Microgravity is known to impact neuro-muscular control mechanisms [10–12], which may affect astronauts’ post-flight muscle power development. The double-legged jump tests showed good reliability as has been reported previously [41, 42], and thus should produce meaningful post-flight data. A marked variation in jump values was observed, showing low reliability for SLJ max height for SLJ-L (ICC_3.1_ = 0.14), and SLJ-R (ICC_3.1_ = 0.51), although all other jump parameters showed ICCs higher than 0.6. For small samples like ours, the mean of all trials could be used instead of the single best effort, to smoothen samples with artefacts. Low reliability in the SLJ may be also related to the technical difficulty of performance, which requires considerable balance. Jump performance variation decreases with increased jumping experience [41, 43, 44], although large variation in vertical jump mechanical variables measured on force platforms occur even in highly trained athletes, and may thus affect reliability [41], and this could be an even bigger factor in astronauts, who are not professional athletes and cover a wide age range (27–60 years). With low reliability in our test population and the potential for even greater variation due to post-flight balance issues experienced by astronauts (and thus also safety concerns), our data suggest that the SLJ tests should be considered for removal from the AFA test battery.
Spirometry and lactate assessments (either alone or in combination) during treadmill running are established measurements for fitness evaluation [45–48]. An estimate and direct measurement of VO_2max_ from lactate measurements and spirometry produced high and comparable reliability, and thus appear appropriate for operational use with ESA astronauts. Based on the good reliability results with the ERGONIZER^®^ software, this suggests that it could be used independently from spirometry on the occasions when the spirometry equipment is not available for the AFA to make a direct measurement. We did not assess redundancy between both methods, although this would be useful and should be considered for future evaluation.
There are a number of limitations to this study. We acknowledge that the number of subjects is low, which is a result of the currently limited capacity of ESA staff members to take time away from their operational support roles to perform research activities, as well as to use the test equipment—that is required for performing the AFA with ESA crew members—for non-operational purposes. This limitation was mitigated through the implementation of thorough statistics, including screening data for normality and homoscedasticity, to adequately assess measurement bias and reliability. However, the observed measures of reliability should be treated only as provisional and final decisions as to whether tests should be used in the AFA, modified or removed, should not be taken until each test has been investigated in the respective occupational group, with a larger sample size and in the operational context.
The complexity and length of the test battery and the study conditions may lead to limitations. The pre-set time limitations, hardware portability and the amount of tests to be covered within a 2-h time slot per subject reduce the ability to perform higher standard laboratory assessments and multiple repetitions to increase reliability.
No inter-equipment reliability assessment was performed as part of this study.
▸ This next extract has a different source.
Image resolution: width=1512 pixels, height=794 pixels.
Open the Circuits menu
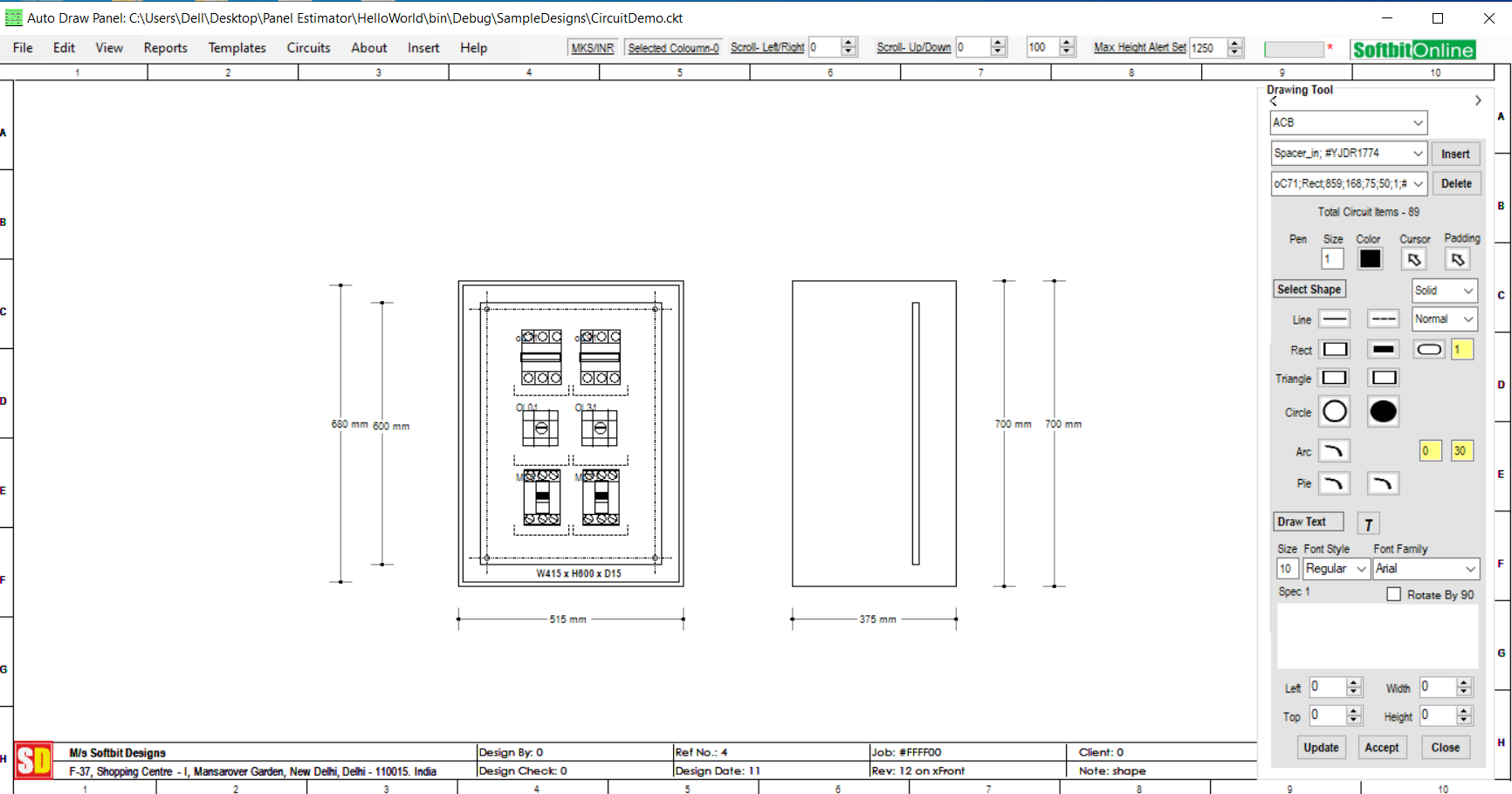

Currently, the AFA has been conducted at three different sites: the European Astronaut Centre (EAC) in Cologne, Germany, NASA Johnson Space Centre (JSC) in Houston, USA and Gagarin Cosmonaut Training Centre (GCTC) (“Star City”), near Moscow in Russia. European Astronaut Centre equipment is transported for AFAs in Russia, so inter-equipment issues are not an issue in these instances, but they could be when the AFA is conducted at JSC, where a duplicate set of equipment is stored and used. However, as all of the hardware/software used is commercial-off-the-shelf, the variation in construction and performance of different units is likely to be small and thus the influence of inter-equipment variability minimal. Furthermore, although for any individual astronaut, AFAs are set up and conducted in their entirety by one person, three people are qualified to administer the AFA and, it is possible that tests may not be conducted by the same person (e.g. due to illness). As such, inter-observer variation might be an issue for the AFA. We did not address this issue in the present study, but it will be the subject of future investigations.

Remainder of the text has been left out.